= Teks yang Diberikan =

==*==

Banjir Ijen Diduga Akibat Alih Fungsi Lahan Secara Ilegal
[KBR|Warita Desa] Jakarta| Banjir bandang menerjang Desa Sempol, Kecamatan Ijen, Bondowoso, Jawa Timur, Rabu (29/1/2020). Sekitar 200 rumah rusak, ribuan warga mengungsi, dan 800-an ternak mati akibat peristiwa ini.
Pemerintah Kabupaten Bondowoso, Jawa Timur, memberlakukan status siaga darurat banjir bandang mulai Kamis 30 Januari 2020 hingga 14 hari ke depan.
Hingga Kamis pagi (30/01/2020) banjir bandang sudah surut. Warga mulai membersihkan rumah dan fasilitas umum pascabanjir bandang yang menerjang desanya. Tidak hanya lumpur, ada juga potongan kayu berdiameter cukup besar masuk ke rumah warga.
Warga Desa Sempol RT 12 RW 11, Kecamatan Ijen, Sayuti menduga banjir terjadi karena maraknya pembukaan lahan di Gunung Suket yang merupakan kawasan hulu asal muasal banjir datang.

==*==

= Bagian Data =
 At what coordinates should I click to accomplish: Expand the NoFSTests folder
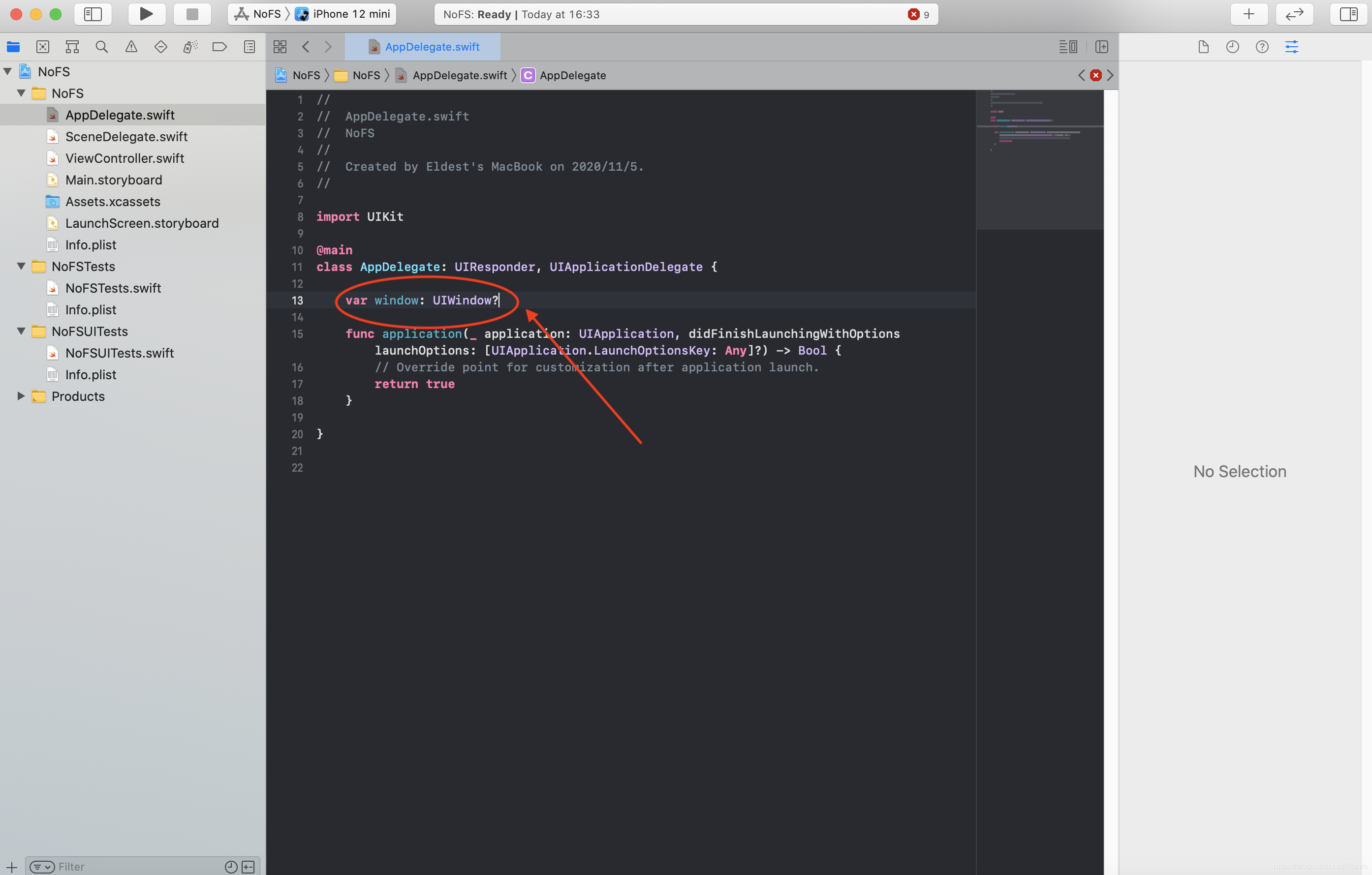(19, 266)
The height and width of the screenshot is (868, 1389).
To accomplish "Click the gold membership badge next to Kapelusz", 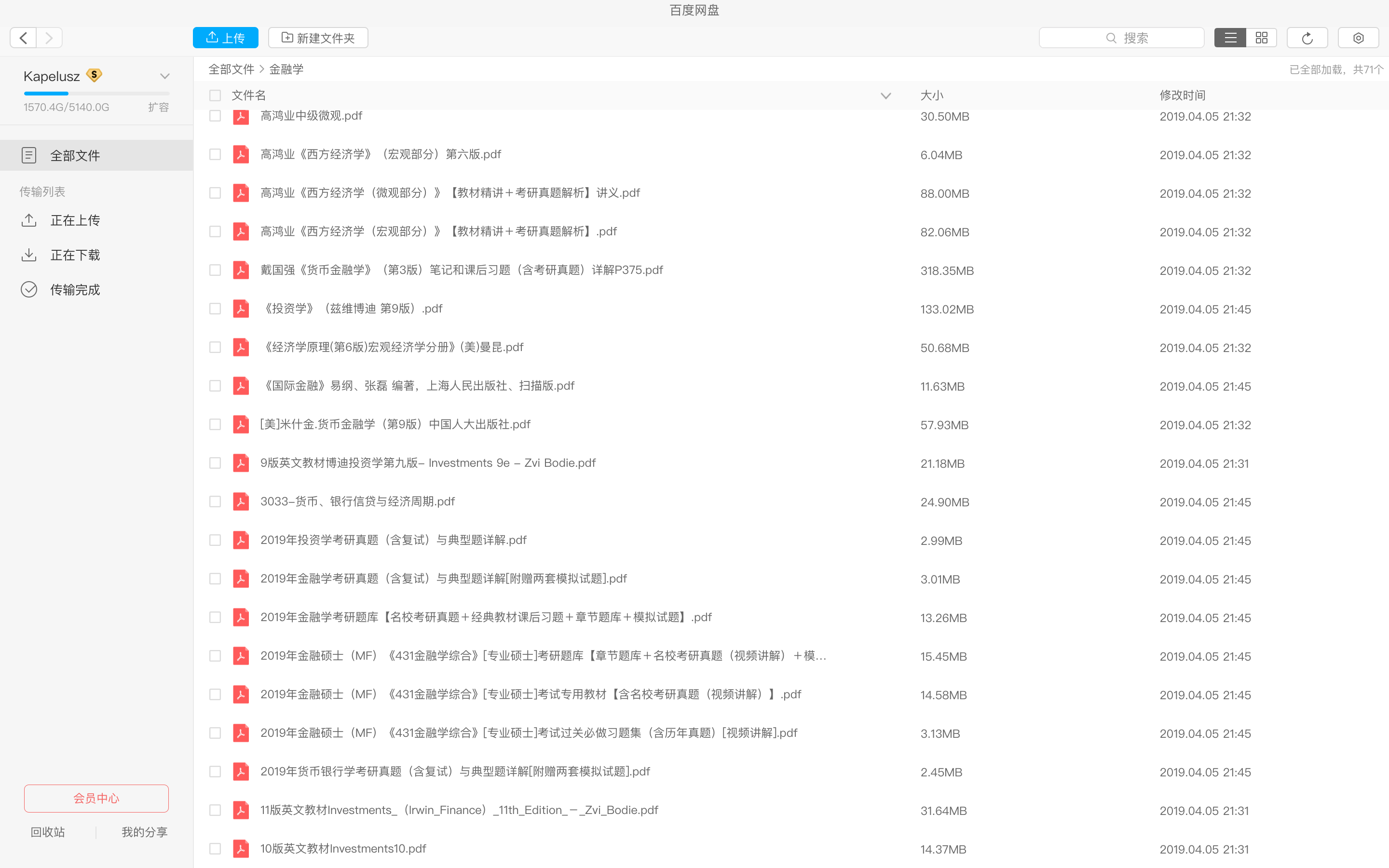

==*==

= Daftar Tugas =
[a] Menurut berita banjir Ijen, berapa banyak ternak yang mati akibat banjir bandang itu?
[b] Teruskan berita banjir Ijen mulai dari sesudah kalimat terakhirnya.
Daftar tersebut merupakan bahan tersendiri yang terpisah dari berita banjir Ijen.

= Jawaban Tugas =
[a] Sekitar 800 ekor ternak mati.

[b]
"Kan di sana itu, di selatan, itu banyak yang buka lahan. Lahannya ditanami kubis, kopi, kentang," ujarnya.
Warga Dusun Kampung Baru, Desa Sempol, RT 12 RW 11, Toyati mengungkapkan hal sama. Kata dia, Gunung Suket telah gundul, karena kebakaran hutan dan telah beralih fungsi menjadi lahan tanaman hortikultura.
"Iya benar, yang menanam rakyat setelah Suket terbakar," katanya.
Namun, menurut Kepala Badan Penanggulangan Bencana Daerah (BPBD) Bondowoso, Kukuh Triatmoko, banjir disebabkan hujan deras yang mengguyur kawasan lereng Gunung Ijen dan Gunung Ranti, beberapa hari terakhir.
“Banjir lumpur itu dari Gunung Suket. Kemarin di daerah sana itu terjadi kebakaran hutan dan lahan. Sehingga ketika terjadi hujan deras beberapa hari di sana, sehingga karena hutannya di sana banyak yang terbakar sehingga air hujan tidak tertahan,” kata Kukuh Triatmoko.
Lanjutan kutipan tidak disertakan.